Monday, 2 July 2012

Relax, reflex!

“Mam, waarom heb je me nooit verteld dat dit een stoute vinger is?!”
B. (6) steekt zijn middelvinger naar me op en gaat zitten. “Op school zeggen ze dat ik dit nooit mag doen!” Voegt hij verontwaardigd toe.
Alles in mij zegt me dat ik iets verstandigs opvoedkundigs moest zeggen. Maar
mijn sterke punt zit hem vooral in het nadenken op momenten dat het er totaal niet toe doet.
Stel je vraagt me: “Hey ga je mee naar die ene karaokebar?” Dan DENK ik, ‘nou, ik ga liever gewoon hier te plekke dood of een herhaling van Lingo zitten kijken eigenlijk’. Maar ik GA nadenken over hoe ik dat ‘nee’ eens zal verpakken in een excuus zoals ‘Ik ben heel erg moe, ik kan dat niet zo goed, ik had ook alweer iets anders.’ En zo wordt het dus een ding, terwijl gewoon ‘nee’ (of ‘ik kan dat niet zo goed’) voldoende was geweest.
In het verkeer daarentegen ben ik razendsnel. Maar echt hè. Als iemand te traag, te snel etc rijdt, reflex ik zonder pardon mijn middelvinger omhoog. Het is niet persé iets van hier, maar in Nederland had ik op mijn fiets tenminste driekwart jaar wanten aan. Het opsteken van je middelvinger heeft dan meer iets van een halfslachtige groet dan van een ferm statement.

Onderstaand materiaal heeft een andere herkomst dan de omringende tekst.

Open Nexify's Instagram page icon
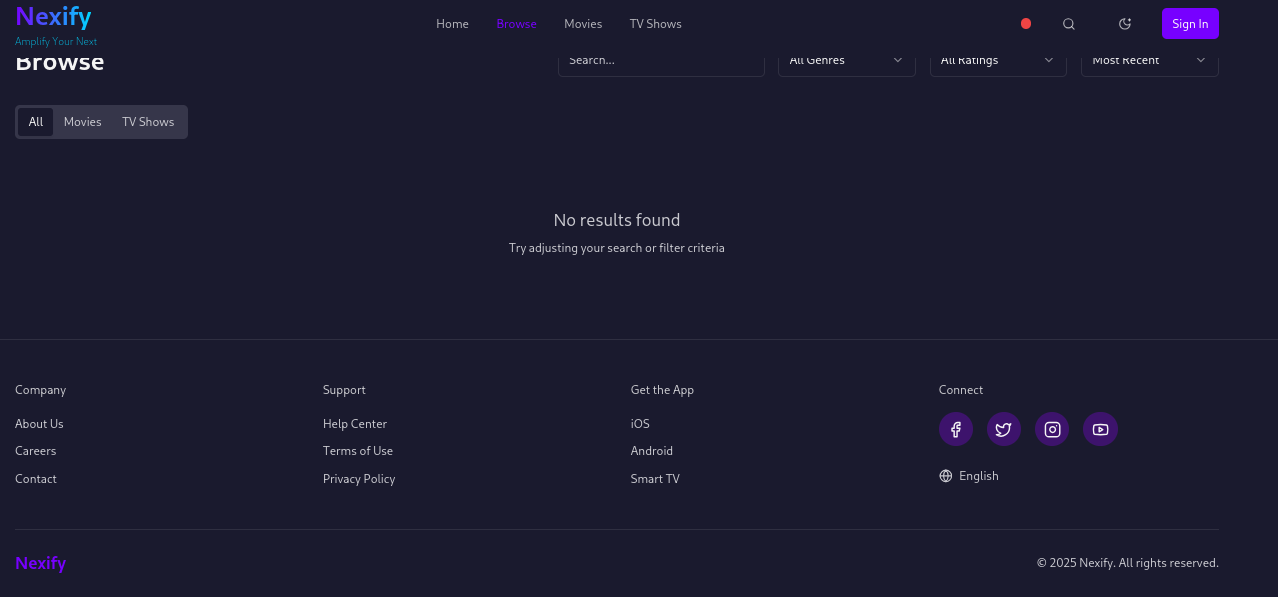 pyautogui.click(x=1052, y=429)
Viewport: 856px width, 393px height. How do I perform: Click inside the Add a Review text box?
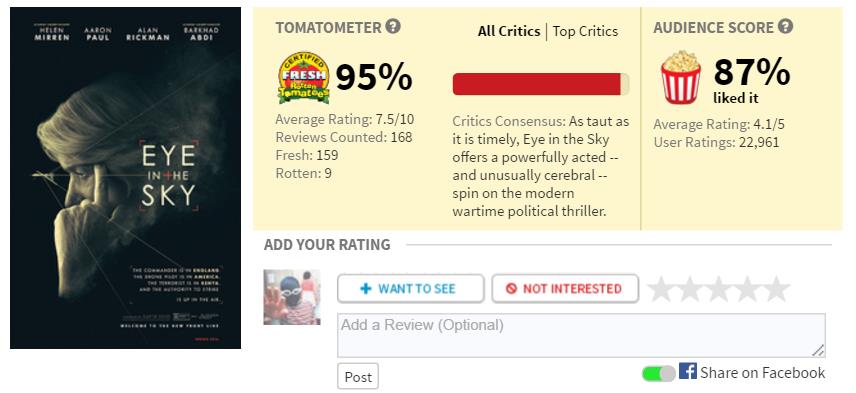pos(581,335)
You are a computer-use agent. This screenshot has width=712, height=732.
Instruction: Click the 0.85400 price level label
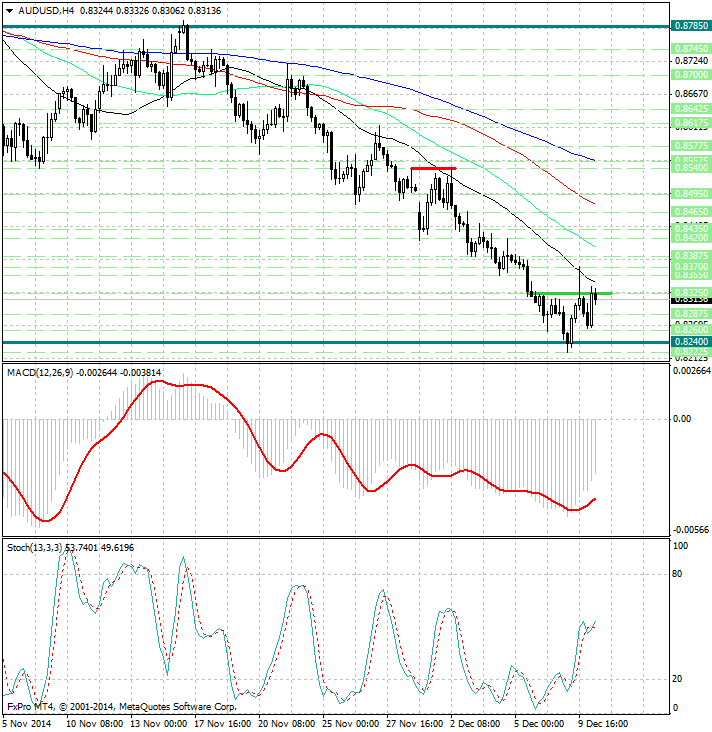690,168
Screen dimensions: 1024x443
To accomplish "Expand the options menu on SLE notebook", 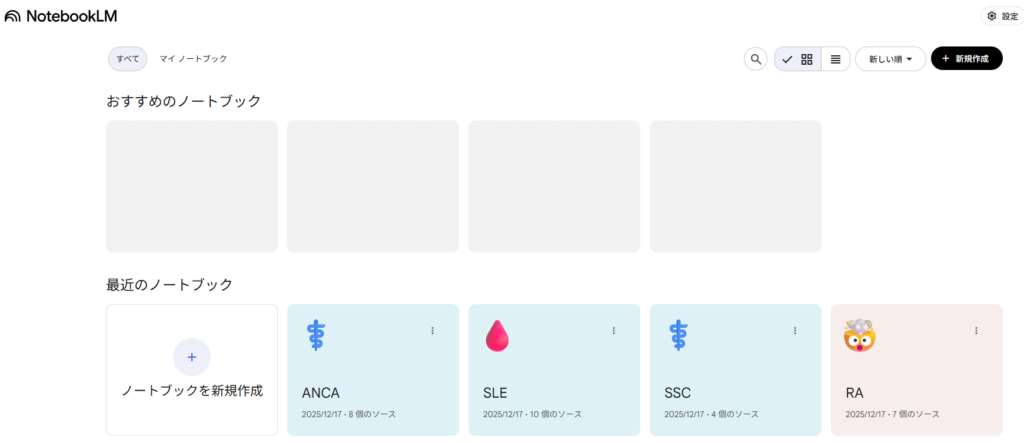I will pos(614,330).
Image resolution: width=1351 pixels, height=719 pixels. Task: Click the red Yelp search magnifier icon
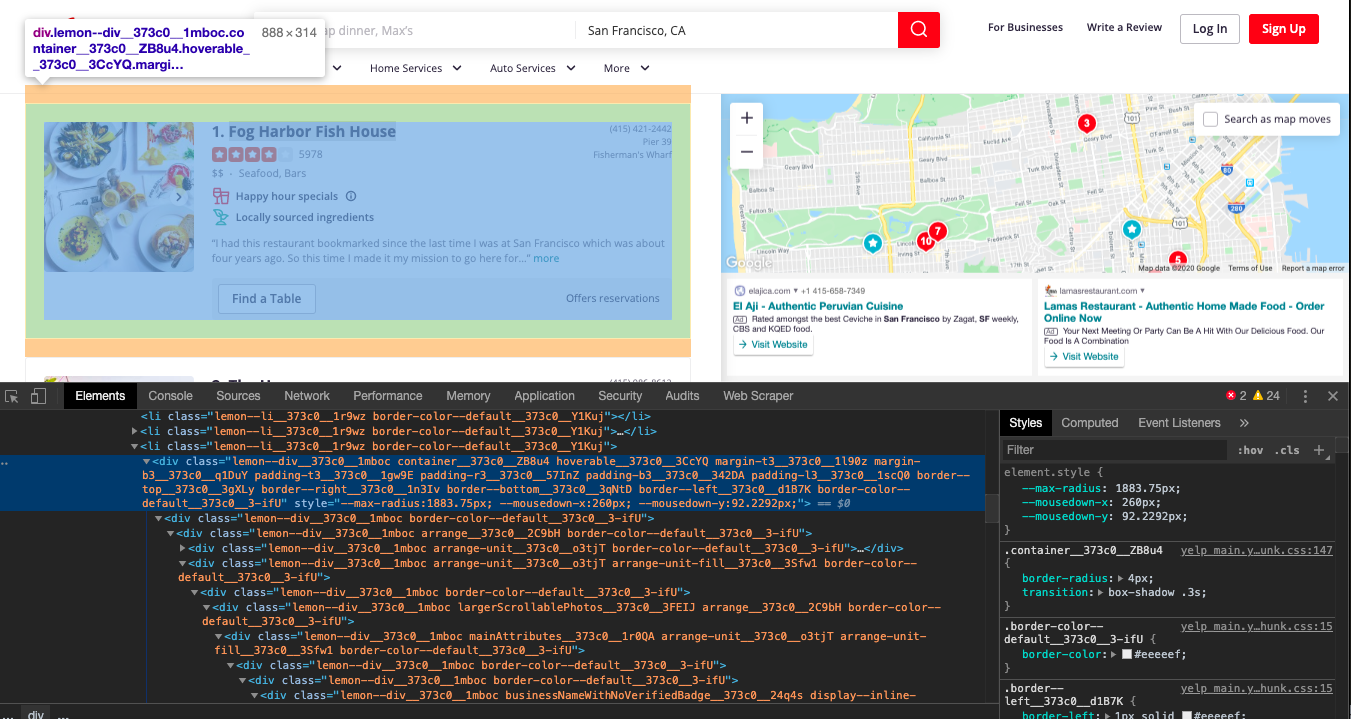click(918, 30)
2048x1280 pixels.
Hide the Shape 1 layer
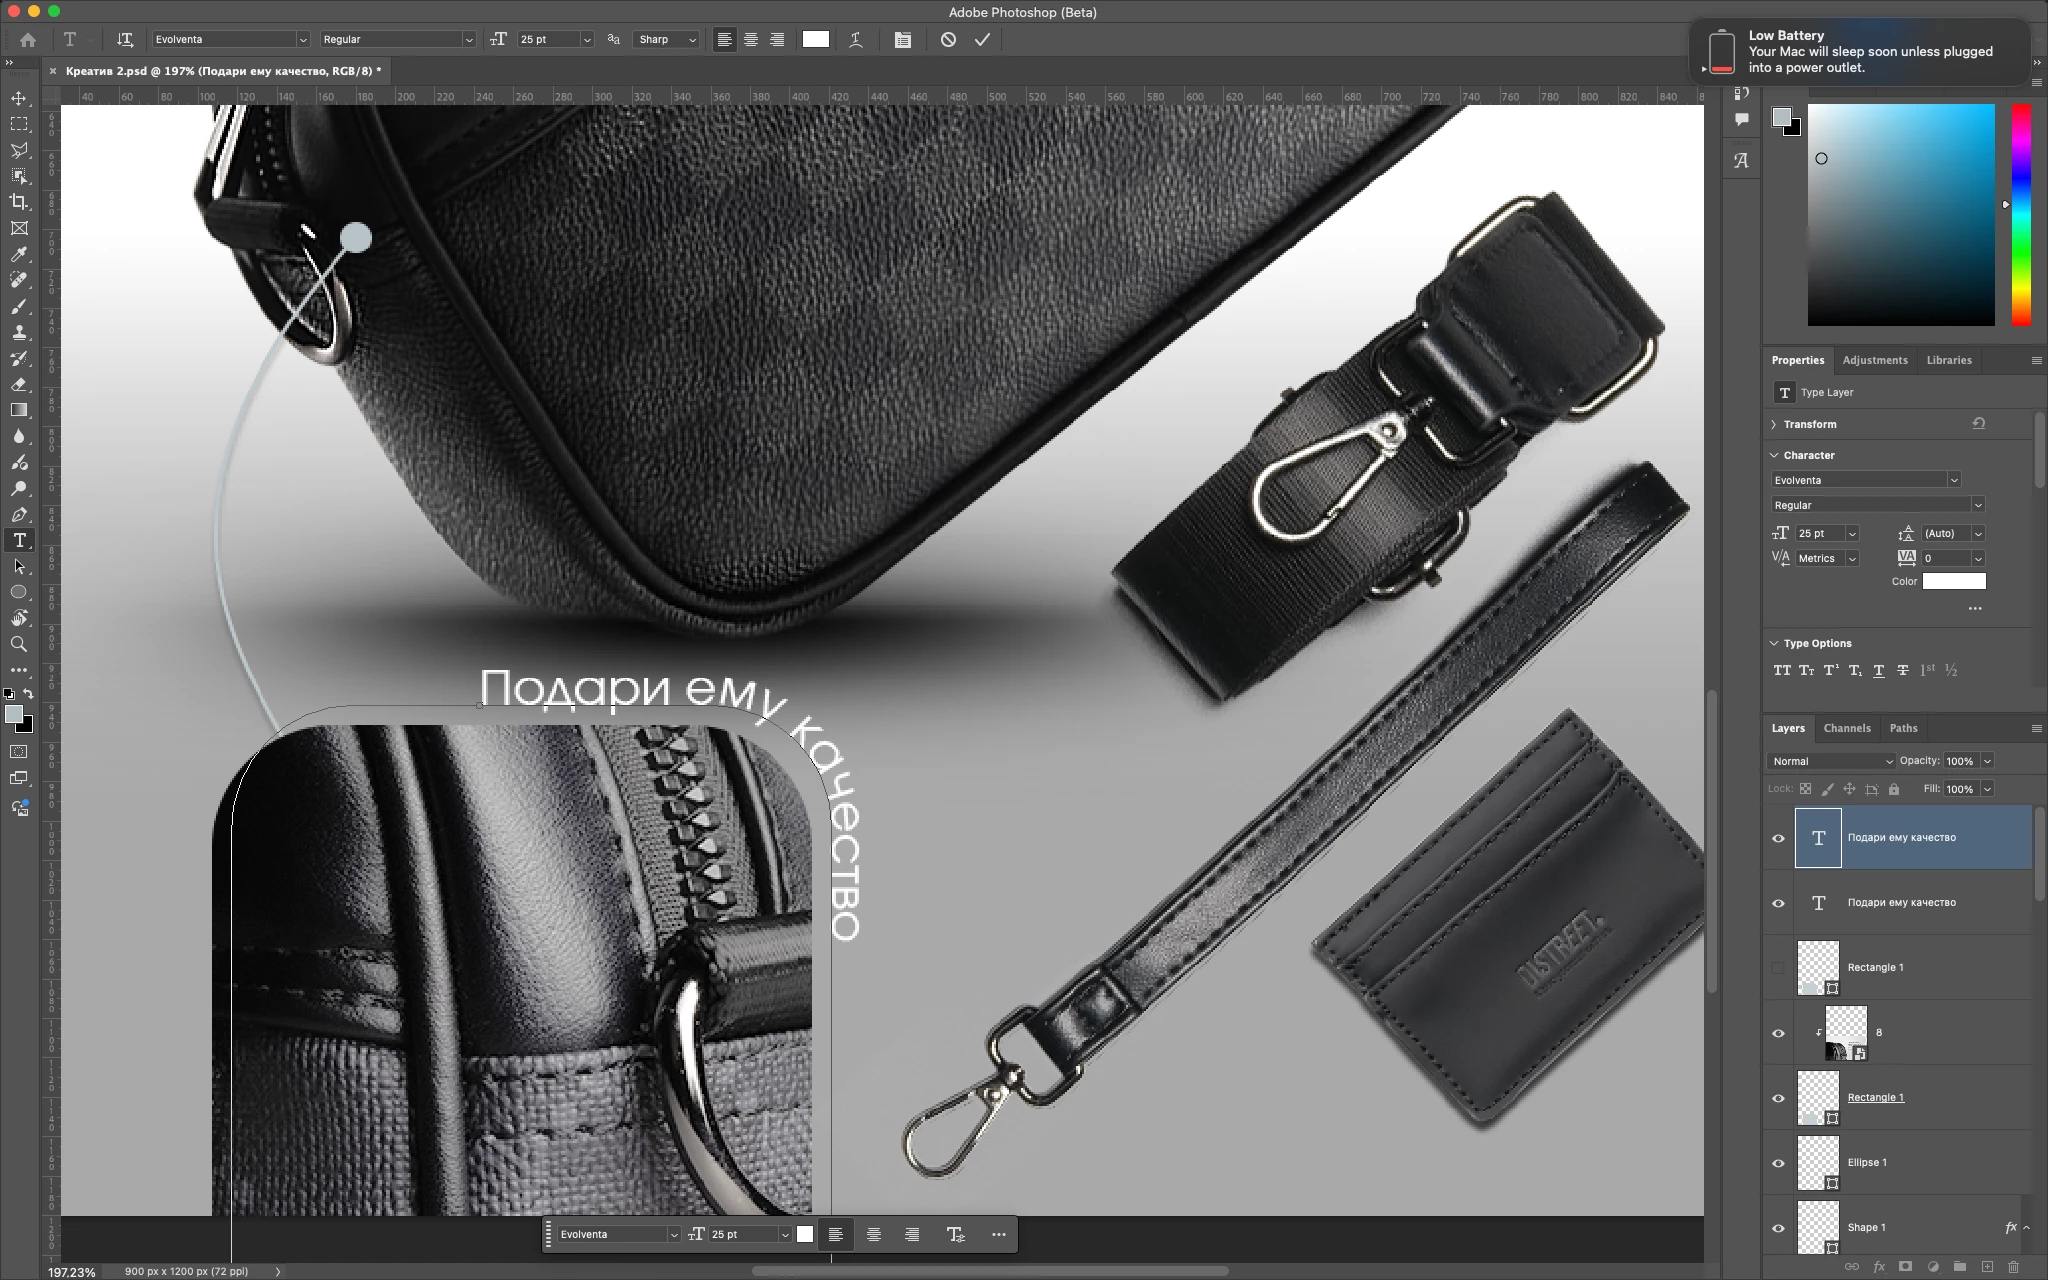coord(1778,1228)
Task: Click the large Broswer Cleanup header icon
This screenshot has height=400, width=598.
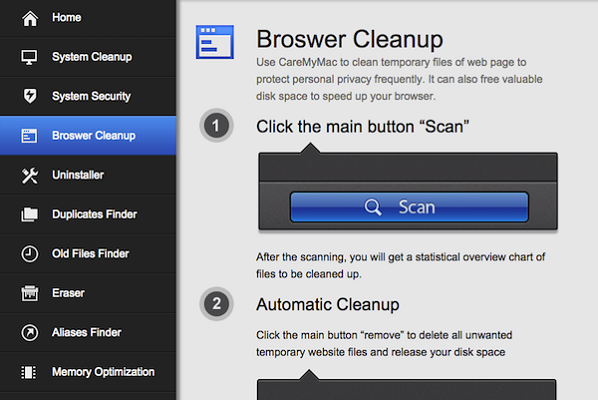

Dus ik zeg tegen B., ‘Je mag je middelvinger in principe niet opsteken. Tenzij de situatie er dringend om vraagt.’
B. kijkt me aan, schudt zijn hoofd en rent weer naar buiten. Rakelings langs V. (de hulp) die juist naar binnen komt.
“Weet je wat de buurvrouw gisteren tegen me schreeuwde?” Zegt V.
“Nee”, zeg ik. En het is ook echt waar. Stel je voor zeg. Niemand zou meer een dieet volgen omdat je toch wist dat je volgende week razendsnel terug zou jojoën tot ongekende hoogten.
Maar goed. De buurvrouw heeft V. uitgescholden omdat ze te hard telefoneerde en omdat we de hekjes van de tuin niet dicht doen. Het klonk inderdaad heel zorgwekkend allemaal.
Ik handel direct en loop met ferme stappen naar de buren. De buurvrouw is thuis. Ze doet iets met potten en pannen in haar keuken. Ik maak met een hand een pacman gebaar door het raam en vorm met lipgebaren de woorden  ‘kom hier, ik wil even met je praten’. Communiceren zonder geluid, ik kan er wat van.
De buurvrouw komt aan de deur.
“Ik hoorde van Vivian wat er gebeurd is.” Ik.
“Ja, vind je het niet belachelijk hoe ze tegen me sprak?” De buurvrouw.
“Zou je in het vervolg naar mij toe kunnen komen en Vivian in ieder geval met respect kunnen bejegenen?” Zeg ik vrij hard. En ik bedenk me dat ik hier op zich dan weer wel even over na had kunnen denken. Deze luide P. Diddy tekst en dat respect. Ik ben Ali B. niet.
En in plaats van dat het de buurvrouw afschrikt nestelt ze zich met een grote stap nog verder in mijn persoonlijk ruimte.
Ze steekt van wal over dat wij zoveel herrie maken en dat de deurtjes van onze hekjes klapperen en dat ze het allemaal spuugzat is en de woorden suizen langs me heen en ik grijp me vast aan haar hekje om te blijven staan.
Als ze uitgeraasd is doet ze een stap of wat naar achteren en gooit de deur dicht.
Ik kijk naar de dichte deur en reflex mijn middelvinger omhoog.